NEW YORK (AP) — This holiday shopping season, it’s Amazon vs. everyone else.
The online giant has attracted customers from big store chains like Wal-Mart and Best Buy with low prices and convenient shipping. Now, stores are fighting to get customers back during the busiest shopping period of the year.
Stores are doing things like matching the lower prices on Amazon.com and offering the same discounts in stores as on their websites. For its part, Amazon is giving customers the option to pick up items at physical locations and adding Sunday delivery.
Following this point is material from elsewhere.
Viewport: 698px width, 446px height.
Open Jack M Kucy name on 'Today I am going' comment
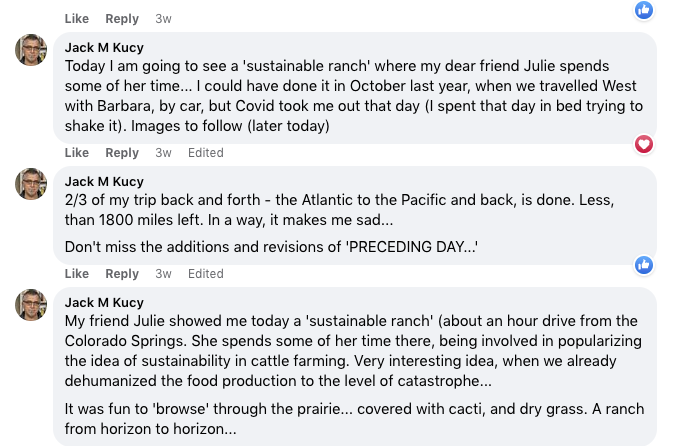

The two sides are dueling over shoppers like Jessica Danielle, a speechwriter who plans to do the bulk of her Christmas shopping on Amazon. “All the time spent going to brick-and-mortar stores, is it worth my time?” said Danielle, 31, who lives in Washington, D.C. “I don’t think so.”
There’s a lot at stake for both sides. Amazon has built a following, but wants to grow its business globally. Meanwhile, brick-and-mortar retailers struggle to keep shoppers from using their stores as showrooms to test out and try on items before buying them for less on Amazon.
The holiday season ups the ante. Both online and brick-and-mortar retailers can make up to 40 percent of their annual revenue in November and December. And this year, they’re competing for the growing number of shoppers who are as comfortable buying online as in stores.
Holiday sales are expected to rise 3.9 percent to $602.1 billion, according to The National Retail Federation. Of that, about $78.7 billion is expected to be online, up 15 percent from last year, according to Forrester Research.